### [EXCERPTED DATA]
════

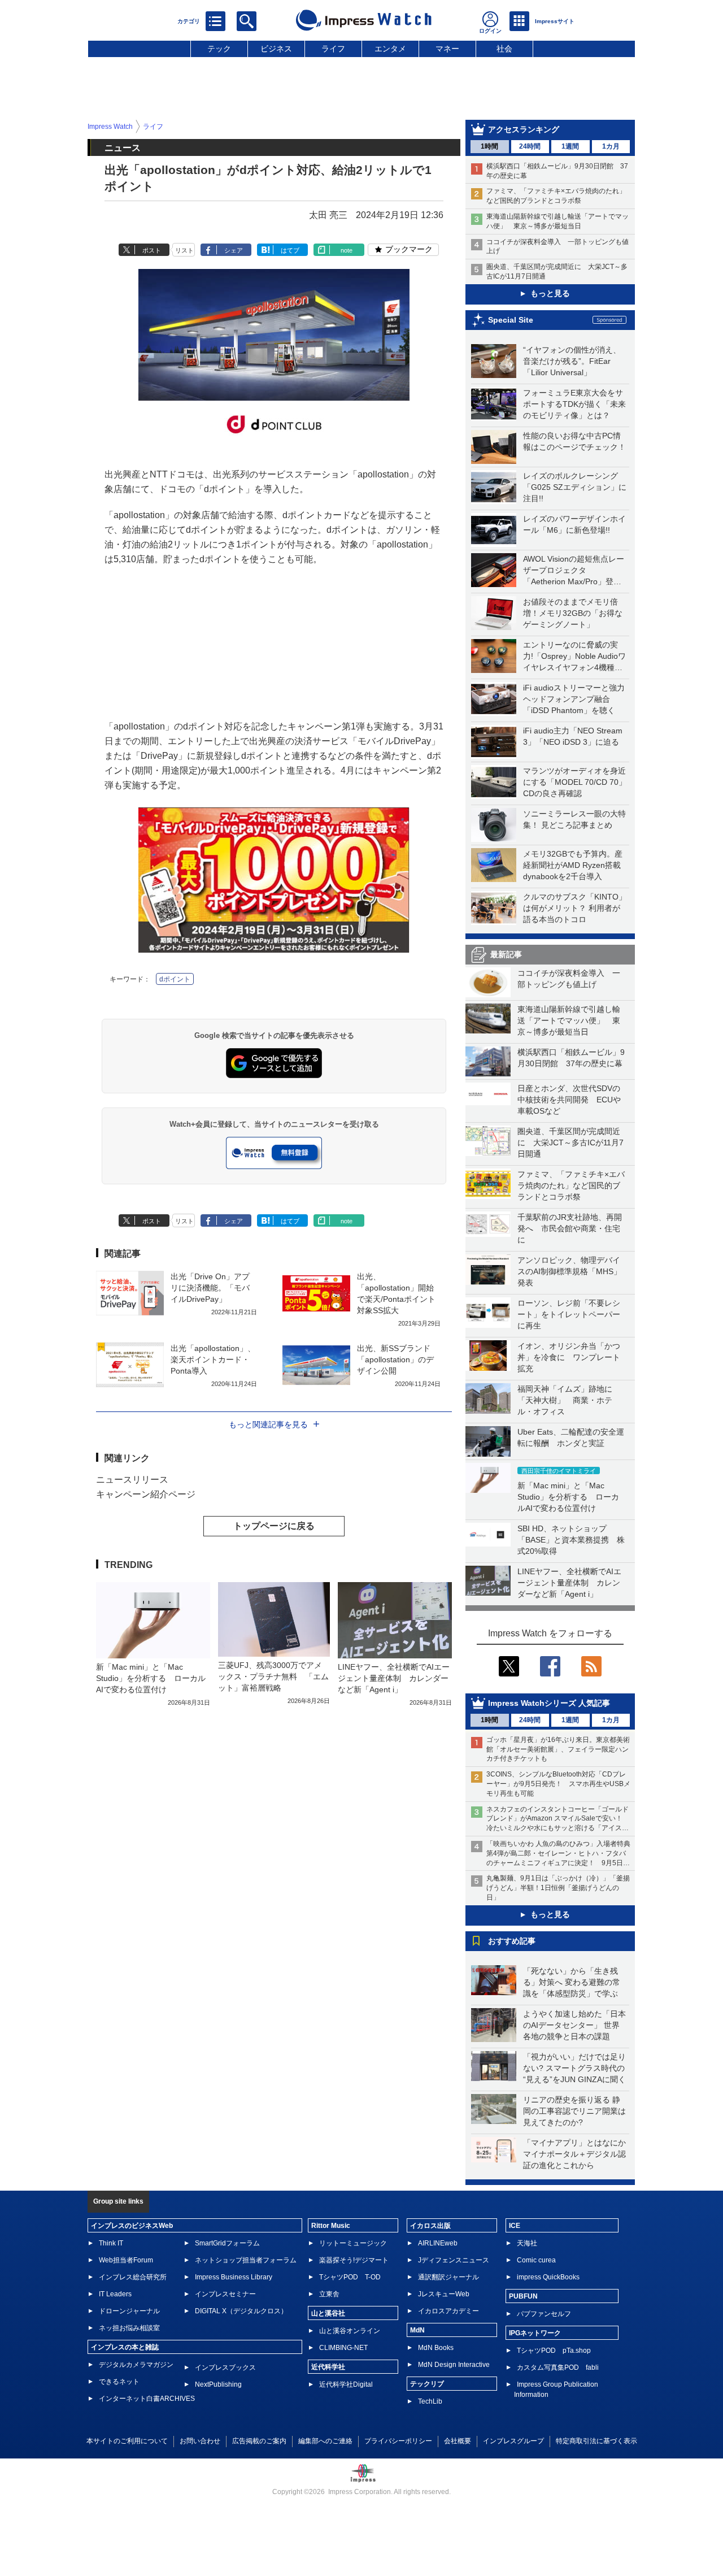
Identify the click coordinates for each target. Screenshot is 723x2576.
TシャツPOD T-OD (350, 2277)
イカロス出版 (430, 2226)
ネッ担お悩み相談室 (129, 2328)
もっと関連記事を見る (268, 1424)
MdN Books (436, 2348)
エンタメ (390, 48)
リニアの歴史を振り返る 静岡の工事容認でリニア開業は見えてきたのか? (574, 2111)
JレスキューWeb (443, 2294)
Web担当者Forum (126, 2260)
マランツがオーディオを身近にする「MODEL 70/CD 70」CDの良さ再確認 (574, 782)
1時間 (489, 146)
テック (219, 48)
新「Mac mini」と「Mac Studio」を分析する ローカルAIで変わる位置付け (568, 1497)
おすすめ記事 (511, 1940)
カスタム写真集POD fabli (558, 2367)
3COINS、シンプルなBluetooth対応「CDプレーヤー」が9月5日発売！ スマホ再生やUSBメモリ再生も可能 (558, 1783)
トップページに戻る (274, 1526)
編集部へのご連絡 (325, 2441)
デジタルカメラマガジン (136, 2365)
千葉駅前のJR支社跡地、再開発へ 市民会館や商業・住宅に (569, 1228)
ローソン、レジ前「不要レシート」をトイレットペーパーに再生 (568, 1314)
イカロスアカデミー (448, 2311)
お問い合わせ (200, 2441)
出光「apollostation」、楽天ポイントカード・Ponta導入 (213, 1359)
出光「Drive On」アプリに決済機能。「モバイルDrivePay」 (210, 1288)
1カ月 (611, 146)
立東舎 (329, 2294)
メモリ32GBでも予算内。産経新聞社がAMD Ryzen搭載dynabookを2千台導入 (572, 865)
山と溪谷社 (328, 2313)
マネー (447, 48)
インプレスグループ (513, 2441)
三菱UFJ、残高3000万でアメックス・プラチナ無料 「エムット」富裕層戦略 (273, 1676)
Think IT (111, 2243)
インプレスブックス (225, 2367)
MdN (417, 2330)
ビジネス (276, 48)
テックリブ (427, 2384)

════

In the data above, find the line containing "カスタム写真集POD fabli (558, 2367)", then copy it and every later line exactly.

### [REPLY]
カスタム写真集POD fabli (558, 2367)
3COINS、シンプルなBluetooth対応「CDプレーヤー」が9月5日発売！ スマホ再生やUSBメモリ再生も可能 (558, 1783)
トップページに戻る (274, 1526)
編集部へのご連絡 (325, 2441)
デジタルカメラマガジン (136, 2365)
千葉駅前のJR支社跡地、再開発へ 市民会館や商業・住宅に (569, 1228)
ローソン、レジ前「不要レシート」をトイレットペーパーに再生 (568, 1314)
イカロスアカデミー (448, 2311)
お問い合わせ (200, 2441)
出光「apollostation」、楽天ポイントカード・Ponta導入 (213, 1359)
出光「Drive On」アプリに決済機能。「モバイルDrivePay」 (210, 1288)
1カ月 (611, 146)
立東舎 (329, 2294)
メモリ32GBでも予算内。産経新聞社がAMD Ryzen搭載dynabookを2千台導入 (572, 865)
山と溪谷社 (328, 2313)
マネー (447, 48)
インプレスグループ (513, 2441)
三菱UFJ、残高3000万でアメックス・プラチナ無料 「エムット」富裕層戦略 (273, 1676)
Think IT (111, 2243)
インプレスブックス (225, 2367)
MdN (417, 2330)
ビジネス (276, 48)
テックリブ (427, 2384)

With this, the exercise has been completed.